A total of 11 ICU nurses, nine women and two men, participated in the study, for which the selection process was based on convenience. About 35 nurses were working in the ICU unit during the first wave of the pandemic, and all nurses who showed an interest participated. A qualitative content analysis should achieve variation in the collected data. 31 The participants varied in age and length of professional experience. Although most participants were female, which may be viewed as a weakness, their number was representative of the composition and gender distribution of the group as a whole. Despite the variation in age, gender, and experience, similar content emerged from all the interviews.
The interview text was subjected to inductive analysis. The meaning units of the text were coded and sorted into sub-themes and themes based on similarities of content. For credibility purposes, it is important to clearly describe the study's selection process, participant characteristics, data collection, analytical process, and results. 31 The authors have consistently and meticulously tried to clarify the methodology, analysis process, and context to enhance trustworthiness.
Conclusions
The results illustrate how, during the first wave of the pandemic, ICU nurses continuously learned new treatment strategies, acquired skills in managing contacts with family, and coped with the new ethical dilemmas confronting them. One understanding emerging from the results is that ICU nurses held the lives of the most critically ill Covid-19 patients in their hands and shouldered a heavy burden in taking responsibility for the safety of these patients. One interpretation of our results is that the attitude of ICU nurses caring for Covid-19 patients was to strive to make the best of the situation. The pandemic is still underway, and it is important that follow-up studies be conducted throughout the pandemic to highlight intensive care work and the impact of Covid-19 care on patients, families, and personnel.
Footnotes
Acknowledgements
The authors would like to thank all the participants.
Ethical approval information
Since this study began as a student master project, it was not subject to the Swedish Ethical Review Act.

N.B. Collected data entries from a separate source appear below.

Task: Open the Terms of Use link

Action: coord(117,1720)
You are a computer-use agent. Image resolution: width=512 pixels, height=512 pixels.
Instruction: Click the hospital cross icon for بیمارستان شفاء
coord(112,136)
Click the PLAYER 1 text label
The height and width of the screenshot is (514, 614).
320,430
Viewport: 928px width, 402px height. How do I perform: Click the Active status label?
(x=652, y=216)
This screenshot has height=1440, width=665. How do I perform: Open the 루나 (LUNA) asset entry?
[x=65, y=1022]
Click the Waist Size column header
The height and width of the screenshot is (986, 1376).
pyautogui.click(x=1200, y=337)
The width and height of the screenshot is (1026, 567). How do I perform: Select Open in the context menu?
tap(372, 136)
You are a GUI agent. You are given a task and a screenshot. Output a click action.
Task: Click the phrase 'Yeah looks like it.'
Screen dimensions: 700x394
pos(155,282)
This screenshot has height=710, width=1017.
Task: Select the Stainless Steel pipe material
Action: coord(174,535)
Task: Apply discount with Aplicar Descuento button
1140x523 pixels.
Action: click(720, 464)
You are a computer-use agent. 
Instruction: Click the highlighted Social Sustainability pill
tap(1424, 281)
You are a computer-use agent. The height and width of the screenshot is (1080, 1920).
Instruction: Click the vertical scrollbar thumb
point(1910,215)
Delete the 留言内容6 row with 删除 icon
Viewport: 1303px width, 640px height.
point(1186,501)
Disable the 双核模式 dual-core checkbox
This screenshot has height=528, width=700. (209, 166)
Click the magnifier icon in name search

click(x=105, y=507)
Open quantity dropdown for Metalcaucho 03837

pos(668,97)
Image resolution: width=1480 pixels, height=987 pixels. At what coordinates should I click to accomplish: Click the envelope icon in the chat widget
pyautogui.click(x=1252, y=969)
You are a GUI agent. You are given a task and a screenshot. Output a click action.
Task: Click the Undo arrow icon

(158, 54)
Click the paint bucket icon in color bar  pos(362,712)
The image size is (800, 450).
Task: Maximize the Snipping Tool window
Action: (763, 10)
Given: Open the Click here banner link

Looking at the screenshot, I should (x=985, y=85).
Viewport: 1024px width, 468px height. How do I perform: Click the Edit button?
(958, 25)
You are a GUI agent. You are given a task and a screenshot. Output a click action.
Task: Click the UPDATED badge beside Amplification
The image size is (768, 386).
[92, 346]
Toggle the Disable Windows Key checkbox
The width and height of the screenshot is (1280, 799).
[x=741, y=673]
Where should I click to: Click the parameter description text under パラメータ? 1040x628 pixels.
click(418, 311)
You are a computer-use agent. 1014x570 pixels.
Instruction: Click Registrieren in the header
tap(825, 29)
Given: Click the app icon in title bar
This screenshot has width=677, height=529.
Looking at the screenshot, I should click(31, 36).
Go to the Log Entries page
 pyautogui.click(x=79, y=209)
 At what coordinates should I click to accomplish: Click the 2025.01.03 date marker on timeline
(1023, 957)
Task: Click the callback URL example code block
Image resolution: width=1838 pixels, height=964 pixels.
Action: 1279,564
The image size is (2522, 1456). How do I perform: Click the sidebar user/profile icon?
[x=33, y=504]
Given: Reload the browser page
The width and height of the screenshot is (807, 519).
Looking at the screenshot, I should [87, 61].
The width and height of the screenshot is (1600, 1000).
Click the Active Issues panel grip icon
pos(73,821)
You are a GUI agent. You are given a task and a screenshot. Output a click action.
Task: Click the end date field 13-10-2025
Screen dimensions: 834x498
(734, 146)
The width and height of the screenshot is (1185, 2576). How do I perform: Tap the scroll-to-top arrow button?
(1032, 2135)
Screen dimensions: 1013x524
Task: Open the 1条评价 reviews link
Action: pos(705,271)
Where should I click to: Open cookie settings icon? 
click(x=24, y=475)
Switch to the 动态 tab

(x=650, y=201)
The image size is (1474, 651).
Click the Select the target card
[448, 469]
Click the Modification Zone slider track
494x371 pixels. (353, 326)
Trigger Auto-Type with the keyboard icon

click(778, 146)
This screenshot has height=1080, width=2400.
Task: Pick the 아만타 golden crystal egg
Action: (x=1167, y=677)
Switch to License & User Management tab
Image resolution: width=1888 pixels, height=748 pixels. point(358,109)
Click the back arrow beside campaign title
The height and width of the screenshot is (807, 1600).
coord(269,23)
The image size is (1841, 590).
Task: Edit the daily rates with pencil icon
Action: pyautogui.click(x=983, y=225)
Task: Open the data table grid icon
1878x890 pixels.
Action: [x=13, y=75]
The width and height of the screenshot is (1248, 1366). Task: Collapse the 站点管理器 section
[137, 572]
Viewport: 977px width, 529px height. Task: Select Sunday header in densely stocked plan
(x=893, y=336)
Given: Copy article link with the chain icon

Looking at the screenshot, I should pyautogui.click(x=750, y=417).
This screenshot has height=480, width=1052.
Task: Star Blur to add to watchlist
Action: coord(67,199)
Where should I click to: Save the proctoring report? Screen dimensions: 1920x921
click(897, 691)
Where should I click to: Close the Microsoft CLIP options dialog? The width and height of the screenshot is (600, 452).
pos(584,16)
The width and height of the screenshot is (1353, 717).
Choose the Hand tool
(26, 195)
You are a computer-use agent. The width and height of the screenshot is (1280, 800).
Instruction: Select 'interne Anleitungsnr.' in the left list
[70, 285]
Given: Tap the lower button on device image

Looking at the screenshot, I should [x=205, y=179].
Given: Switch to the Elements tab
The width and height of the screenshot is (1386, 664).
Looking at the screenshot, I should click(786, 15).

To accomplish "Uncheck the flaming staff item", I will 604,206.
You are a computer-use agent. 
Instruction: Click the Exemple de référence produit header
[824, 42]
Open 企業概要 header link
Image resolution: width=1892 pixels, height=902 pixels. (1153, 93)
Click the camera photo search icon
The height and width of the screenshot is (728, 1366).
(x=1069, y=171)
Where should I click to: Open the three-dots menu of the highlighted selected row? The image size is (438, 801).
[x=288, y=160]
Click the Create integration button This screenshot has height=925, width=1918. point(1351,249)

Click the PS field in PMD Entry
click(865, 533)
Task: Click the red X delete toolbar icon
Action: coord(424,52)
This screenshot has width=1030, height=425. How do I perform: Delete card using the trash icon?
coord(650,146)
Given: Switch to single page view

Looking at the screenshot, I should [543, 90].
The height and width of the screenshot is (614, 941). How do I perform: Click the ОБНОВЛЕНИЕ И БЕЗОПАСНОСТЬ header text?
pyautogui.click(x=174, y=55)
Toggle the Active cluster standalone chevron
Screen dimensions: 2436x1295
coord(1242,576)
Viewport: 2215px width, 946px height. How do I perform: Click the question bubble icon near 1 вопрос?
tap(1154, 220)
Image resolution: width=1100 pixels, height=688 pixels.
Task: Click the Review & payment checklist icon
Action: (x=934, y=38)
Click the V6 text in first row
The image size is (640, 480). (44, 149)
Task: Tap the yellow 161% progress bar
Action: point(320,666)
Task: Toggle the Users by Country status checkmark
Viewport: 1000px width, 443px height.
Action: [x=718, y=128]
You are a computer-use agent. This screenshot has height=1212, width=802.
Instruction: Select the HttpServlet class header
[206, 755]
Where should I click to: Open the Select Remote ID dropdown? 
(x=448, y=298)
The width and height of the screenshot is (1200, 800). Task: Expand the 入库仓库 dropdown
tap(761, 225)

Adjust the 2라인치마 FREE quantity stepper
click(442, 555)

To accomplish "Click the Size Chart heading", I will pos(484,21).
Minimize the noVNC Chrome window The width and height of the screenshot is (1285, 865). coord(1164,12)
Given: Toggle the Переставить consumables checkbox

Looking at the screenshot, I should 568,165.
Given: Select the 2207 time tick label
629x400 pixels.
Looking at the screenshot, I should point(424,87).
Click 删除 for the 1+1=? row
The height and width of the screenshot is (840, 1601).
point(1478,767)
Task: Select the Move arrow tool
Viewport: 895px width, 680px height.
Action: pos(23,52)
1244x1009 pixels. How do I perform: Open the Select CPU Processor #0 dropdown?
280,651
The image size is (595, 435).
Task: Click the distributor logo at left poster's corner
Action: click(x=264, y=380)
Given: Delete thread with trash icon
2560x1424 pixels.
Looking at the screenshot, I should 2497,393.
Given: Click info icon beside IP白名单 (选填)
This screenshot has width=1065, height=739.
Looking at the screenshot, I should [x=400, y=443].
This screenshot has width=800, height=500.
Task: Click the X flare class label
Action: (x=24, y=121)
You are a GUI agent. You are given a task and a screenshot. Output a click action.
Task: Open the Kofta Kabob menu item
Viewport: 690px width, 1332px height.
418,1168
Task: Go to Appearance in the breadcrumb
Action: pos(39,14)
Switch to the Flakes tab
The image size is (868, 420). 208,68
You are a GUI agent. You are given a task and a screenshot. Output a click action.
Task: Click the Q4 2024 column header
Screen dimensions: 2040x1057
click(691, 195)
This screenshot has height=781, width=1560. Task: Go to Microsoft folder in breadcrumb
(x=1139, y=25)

However, as recommended, the university department reviewed the research proposal and granted ethical approval. The clinical director and the head of the department at the hospital provided written approval that the study could be conducted in their unit.
Author contributions
Gunilla Strandberg supervised the study. Anna-Lena Stenlund performed the interviews and Anna-Lena Stenlund and Gunilla Strandberg analysed the interviews and drafted the manuscript.
Funding
This research received no specific grant from any funding agency in the public, commercial, or not-for-profit sectors.
Conflict of interest
The authors declare that there is no conflict of interest.